HOW TO COMPLETE THIS TASK:
Excerpt from the entries below: please repeat exactly the lines from the one containing "At what coordinates" through the last one, both ends included, with no pictures.

________________________________________

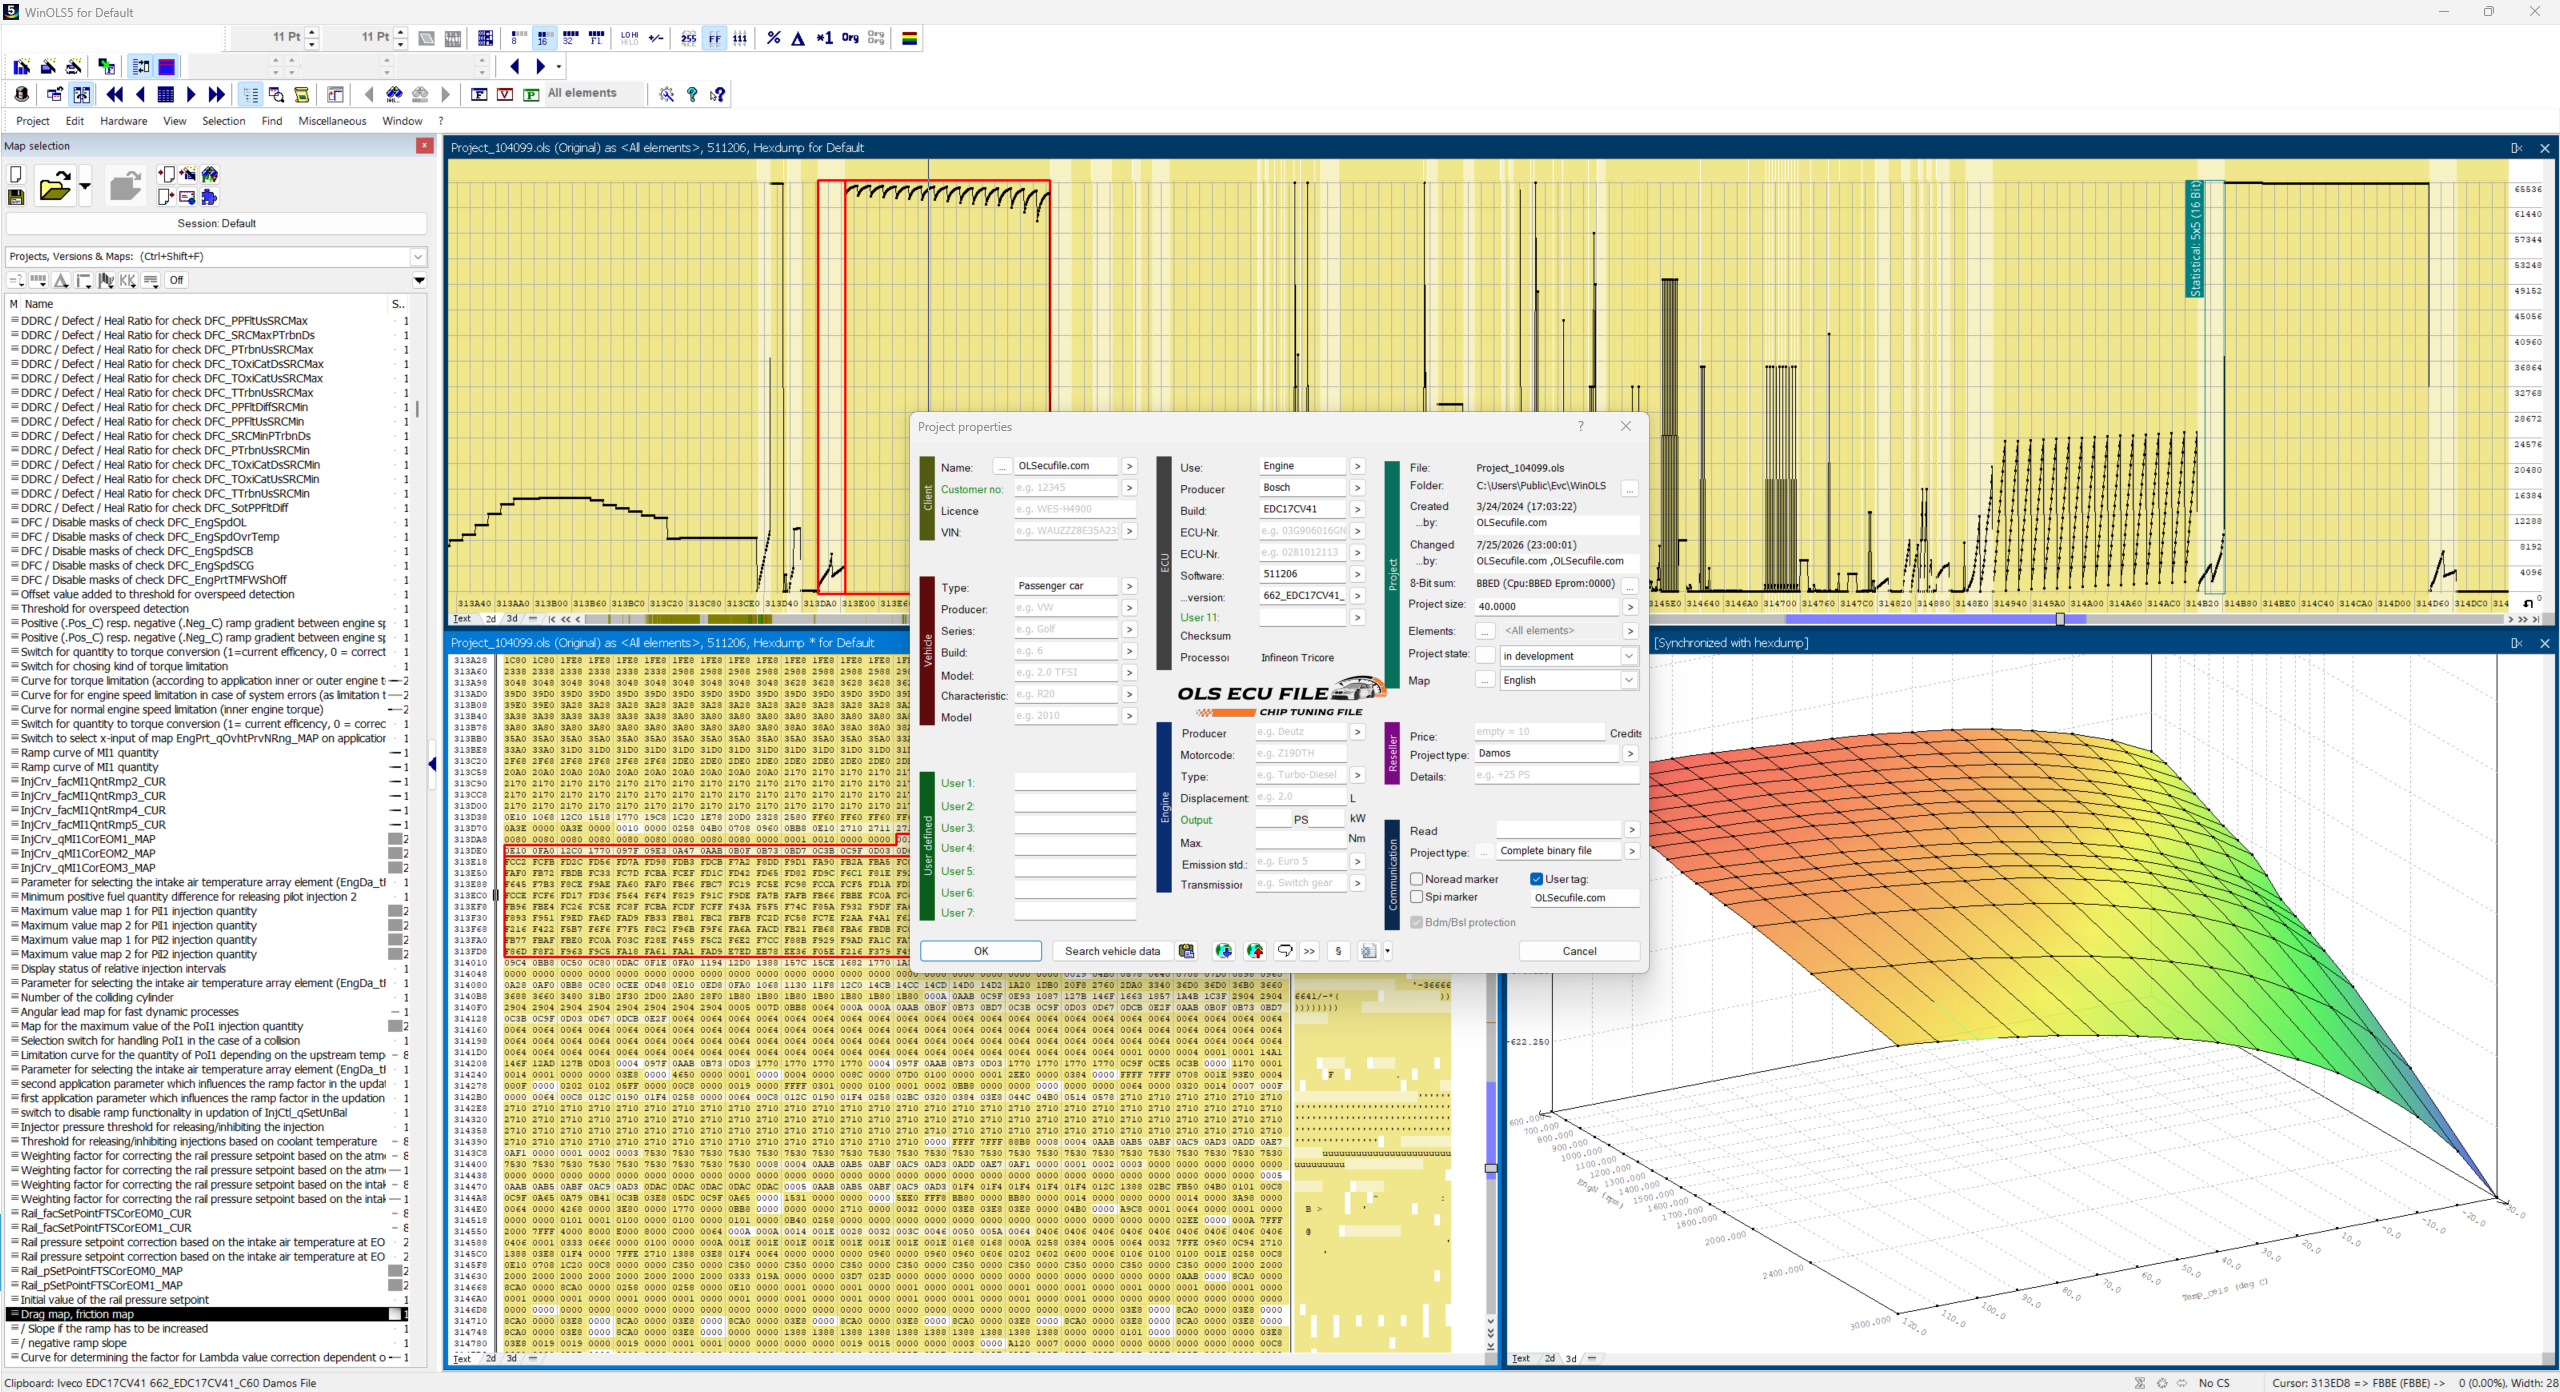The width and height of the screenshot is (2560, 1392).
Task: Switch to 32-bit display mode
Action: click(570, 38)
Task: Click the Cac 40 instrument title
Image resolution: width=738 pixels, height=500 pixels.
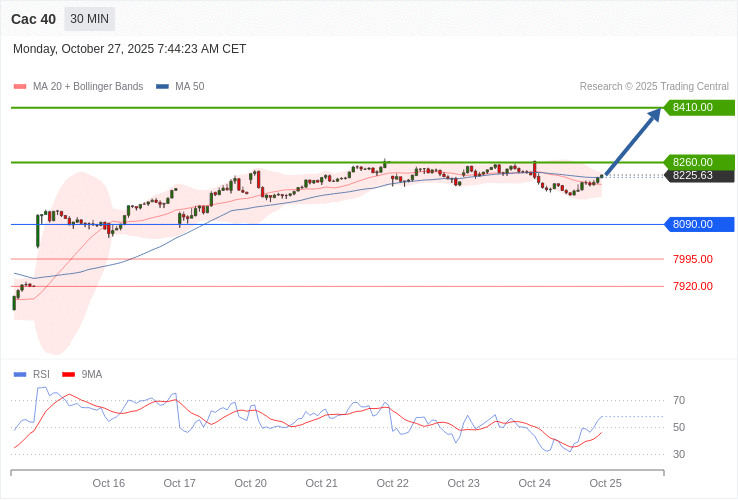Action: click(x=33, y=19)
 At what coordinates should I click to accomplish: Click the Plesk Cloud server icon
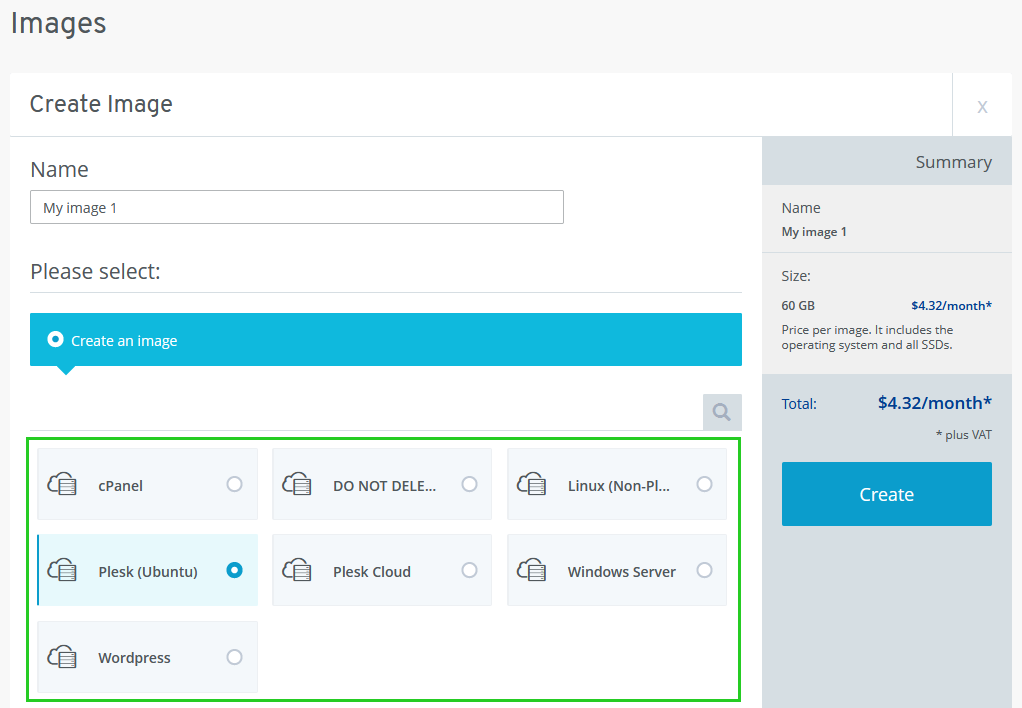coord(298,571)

________________________________________

RESPONSE BOX:
 At what coordinates should I click to accomplish: Click the Plesk Cloud server icon
coord(298,571)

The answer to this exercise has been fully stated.